3. Runs `llm-compressor` `oneshot` with `pipeline="sequential"` so only one transformer block is materialized in BF16 on GPU at a time.
4. `moe_calibrate_all_experts=True` ensures every routed expert gets calibration signal even when natural routing wouldn't pick it.
5. The recipe targets `Linear` with NVFP4 and the same ignore list as Path A (lm_head, embed, router gates, norms, indexer, mHC).
6. Saves with `save_compressed=True` in `compressed-tensors` format.

**The known risks for Path B on V4 specifically:**

- V4 architecture is brand new. `llm-compressor` may not have a registered MoE wrapper for V4 — you may need to call `replace_modules_for_calibration` with the actual V4 MoE class name (the script has a TODO and a fallback path).
- Sequential pipeline may not handle CSA/HCA hybrid attention if the attention forward isn't a simple linear chain. If you see weird offload errors during calibration, the indexer/scoring tensors are likely the culprit.
- Calibration cache for 256 routed experts × all V4 layers can be hundreds of GB. Watch `nvidia-smi` and `free -h` during the first 30 minutes.

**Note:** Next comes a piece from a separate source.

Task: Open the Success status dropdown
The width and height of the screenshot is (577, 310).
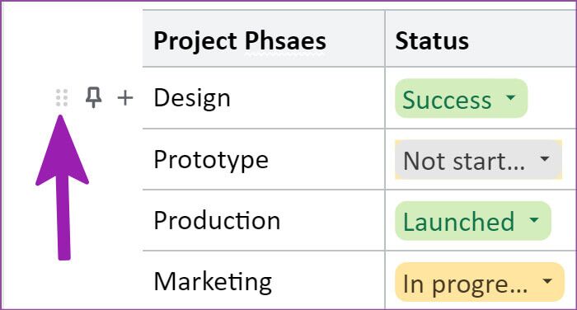Action: coord(461,98)
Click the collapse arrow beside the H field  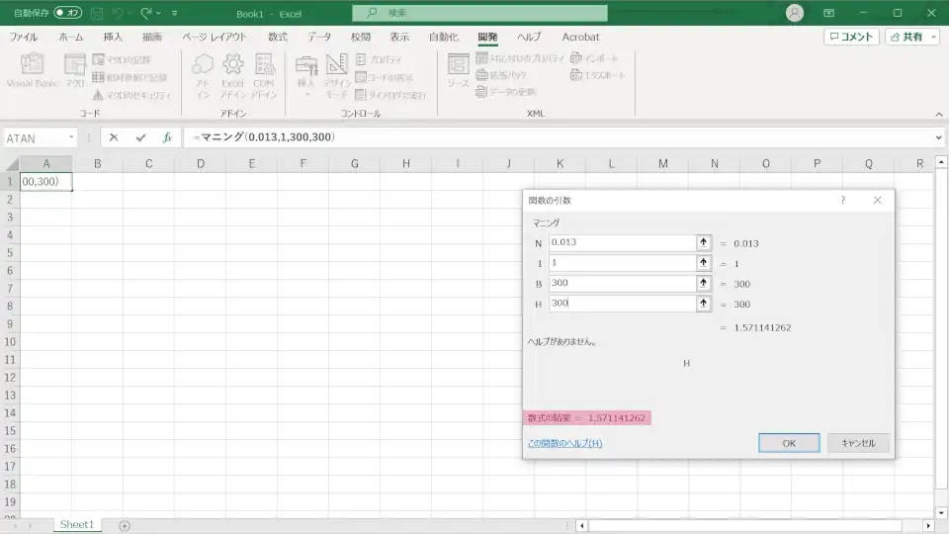pyautogui.click(x=704, y=305)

## Things to discuss with the NVIDIA engineer

1. **NVFP4 packing convention.** My converter packs as `byte = elem0 | (elem1 << 4)` (low nibble first). Verify this matches what TensorRT-LLM / cutlass NVFP4 kernels expect. If reversed, just flip in `pack_fp4()`.
2. **Joint scaling extension.** I implement joint `weight_scale_2` for `gate_proj`/`up_proj` pairs. Ask whether `down_proj` also benefits, or whether all three experts in a fused MoE block should share — recipes have varied.
3. **mHC residual weights.** I preserve them in FP8/BF16 conservatively. If NVIDIA has actually quantized these somewhere internally, drop them out of the ignore list to recover memory.
4. **CSA + HCA indexer/scoring tensors.** I preserve these blindly based on the V3.2 DSA precedent. Ask whether V4's compressed-sparse / heavily-compressed attention has analogous "cannot quantize" tensors and what the canonical regex is.
5. **W4A4 vs W4A16 for V4 Pro.** Path A is W4A16-equivalent; Path B is W4A4. For a 1.6T MoE with extreme long-context, ask which is internally recommended for first deployment.
6. **`modelopt` vs `llm-compressor` for V4.** RedHat shipped V4-*Flash* NVFP4 via `llm-compressor`. Why not Pro yet? Find out if there's a known-bad layer or just compute time.

## Output sizes to expect

- FP8 source: ~865 GB
- Path A NVFP4 output: ~430–470 GB (about 2× compression vs FP8 source; experts dominate, norms/embeds add a bit back)
- Path B NVFP4 output: similar, plus activation scale metadata

## Resumability

Path A is checkpoint-resumable per shard — if it dies mid-run, re-running picks up from the next unwritten output shard. Path B is **not** resumable mid-calibration; if it crashes you restart.